An evening with Sḵwx̱wú7mesh storyteller Salia Joseph and Cree-Metis poet Samantha Nock, who will honour, contextualize and expand on Cree/Saulteaux/Métis artist Lori Blondeau’s COSMOSQUAW (1998). Blondeau’s work offers a critical exploration of Indigenous women and beauty. Twenty years later, Salia and Samantha explore the same theme, what has changed, and what has stayed the same. The pair will offer a reply to the performance that involves a live reading, music, and a screening of the piece itself.

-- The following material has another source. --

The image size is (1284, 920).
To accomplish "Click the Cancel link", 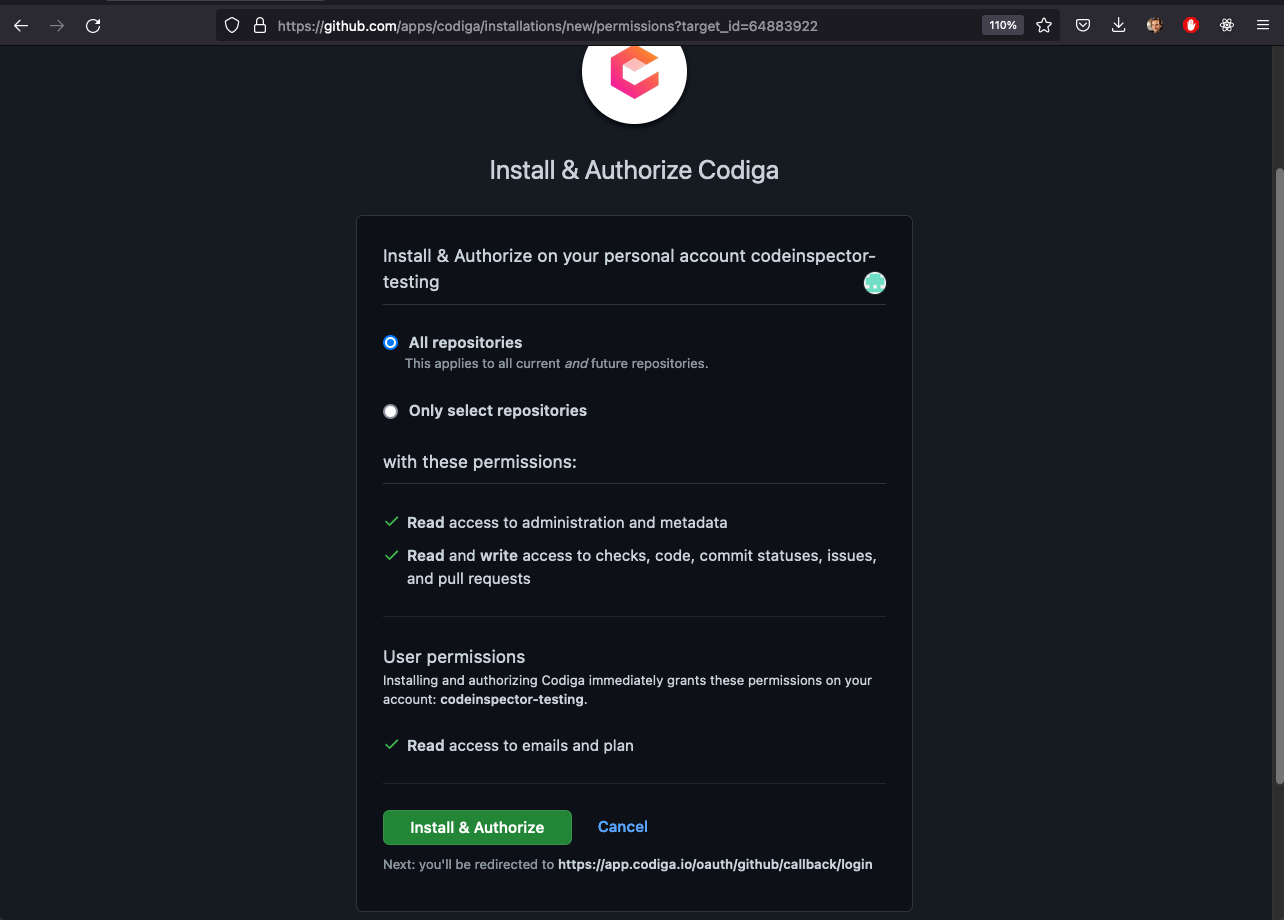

Salia Joseph is from the Sḵwx̱wú7mesh and Snuneymuxw First Nations on her father’s side and British and Jewish on her mothers. In 2016 she graduated with a bachelor of arts degree in First Nations and Indigenous studies from the University of British Columbia. She recently graduated from a yearlong full time immersion program in her language, Sḵwx̱wú7mesh Sníchim at Simon Fraser University. Salia sings in a band called An̓usáyum̓ (Two Berries) as well as a traditional Sḵwx̱wú7mesh dance/singing group called Ta Na Wa Káwstem. Salia works for Kwi Awt Stelmexw, a Sḵwx̱wú7mes language and culture non-profit. In addition to this she has recently completed a curatorial internship at the Bill Reid Art Gallery. Salia is also committed to her continued learning journey of Salish wool weaving.

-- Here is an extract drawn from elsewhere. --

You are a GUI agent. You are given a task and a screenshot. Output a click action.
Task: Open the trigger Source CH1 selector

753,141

Samantha Nock is a Cree-Métis writer and poet from Treaty 8 territory in Northeast BC. Her family originally comes from Ile-a-la-Crosse (Sakitawak), Saskatchewan. She has been published in GUTS Magazine , Shameless Magazine, SAD Mag, Canadian Art, and others. Samantha co-organizes a bi-monthly community readings series called Poetry is Bad For You, and hosts Heavy Content, a podcast exploring representations of fat people in the media. She cares about radical decolonial love, coffee, corgis, and her two cats, Betty and Jughead.

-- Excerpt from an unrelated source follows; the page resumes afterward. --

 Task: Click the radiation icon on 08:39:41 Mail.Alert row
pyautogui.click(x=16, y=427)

Lori Blondeau is an interdisciplinary artist working primarily in performance/photography and has taught at the University of Saskatchewan and The Centre for Indigenous Theatre. Blondeau holds an MFA from the University of Saskatchewan, winning the Humanities & Fine Arts Thesis Award. She apprenticed with James Luna from 1998-2001. In addition to her extensive exhibition history, Blondeau is co-founder of the Indigenous artist collective, TRIBE, and has sat on the Advisory Panel for Visual Arts for the Canada Council for the Arts. Blondeau has exhibited and performed nationally and internationally including the Banff Centre; Mendel Art Gallery, Saskatoon; OpenSpace, Victoria; FOFA, Montreal. In 2007, Blondeau was part of the Requickening project with artist Shelly Niro at the Venice Biennale, recently had a solo exhibition at Urban Shaman Contemporary Aboriginal Art Gallery, Winnipeg, and was part of the Scotia Bank Contact Festival in Toronto. Her art is held in both public gallery and private collections.